After writing about Del. Vivian Watts’ possibly-racist mailer earlier today, I e-mailed her office. Watts’ defended herself in the AP thusly:
Watts said in a telephone interview Tuesday that the phrase is simply meant to highlight three decades of community service and that she has used similar wording in past campaigns against white opponents.
“It’s just saying that all politics is local, and it’s a reference to how long I’ve been active in the community,” she said.
If that’s so, then she ought to be able to provide documentation of those past references to referring to “us,” “we,” “our community,” etc. Right?
Well, to her credit, she did just that. Her campaign manager, Hope, scanned in a series of old mailers and e-mailed them to me. Here they are:
And, for reference, here is the mailer in question:
I have also a PDF of the mailer that shows both sides of the mailer, in high resolution.
After seeing the progression of her mailers over the years, I have to admit that I feel a little silly. The theme throughout all of them is one of community, one of us-ness, and one of “hey, you know me.” While the specific phrase used in this latest mailer is new, it’s wholly consistent with the theme of 22 years of reelection campaigns.
I’m torn on whether or not she should have stuck with the theme this time around. Is it racist for her to deliberately shy away from that “our community” theme with an opponent who is an immigrant? Or is it racist to go ahead and use it anyway? Is it OK to accuse an opponent of only having lived in the community for a brief period? What if that opponent didn’t move to the community from New York but, instead, Egypt? Perhaps I’ve spent too much time in too many “racial healing” workshops, but the gray areas here seem to be gray only when overanalyzed.

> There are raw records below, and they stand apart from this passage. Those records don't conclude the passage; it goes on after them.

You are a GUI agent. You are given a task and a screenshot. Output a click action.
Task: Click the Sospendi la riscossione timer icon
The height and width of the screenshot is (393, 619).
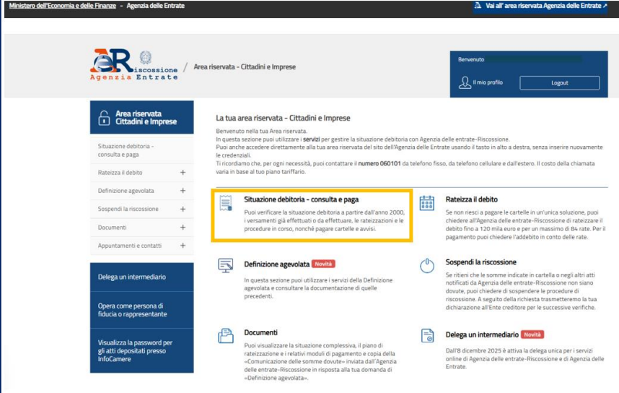coord(426,266)
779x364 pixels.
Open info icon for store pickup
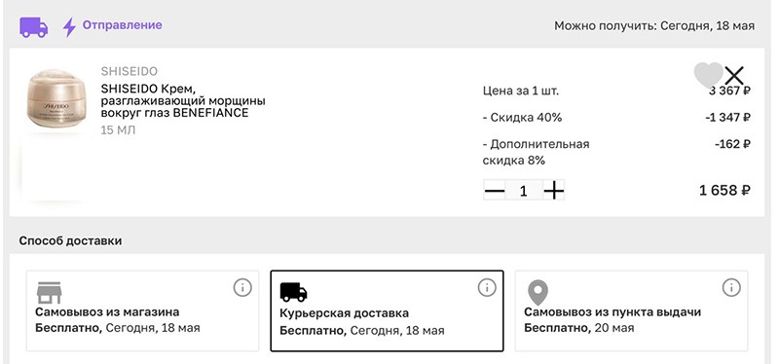242,287
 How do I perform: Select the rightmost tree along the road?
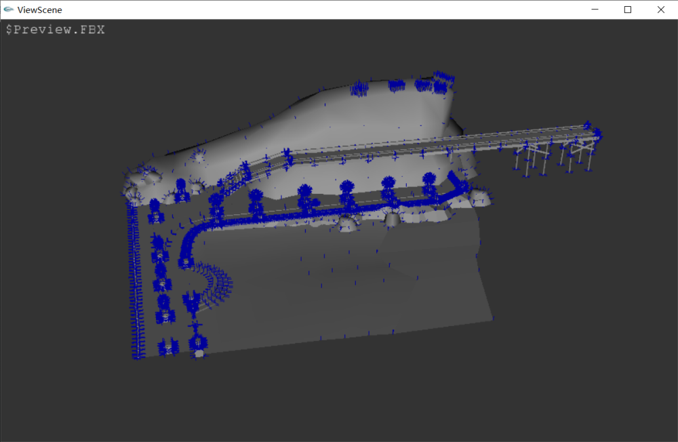coord(429,183)
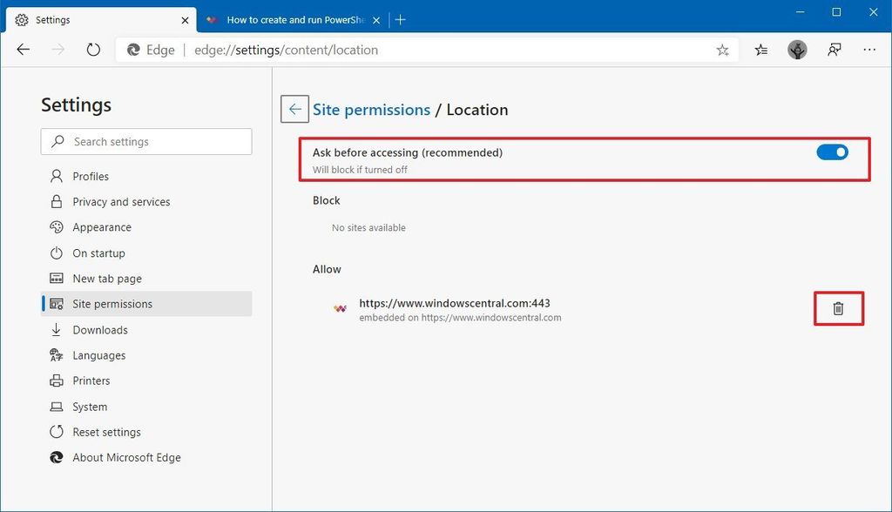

Del. Watts has been consistent in her message over the years. It is unfortunate that her opponent feels slighted by her message but, clearly, that message is not tailored to him. I think Del. Watts would be wise to apologize to her opponent, not because she’s done anything wrong, but because he’s clearly upset, and it would be a nice gesture. She owes him an explanation of her campaign history which, to be completely fair, he may not know because she’s been in office far longer than he’s lived in the district. But I don’t think that Del. Watts owes any kind of an apology to the public or to anybody else. There’s no fault to be assigned here.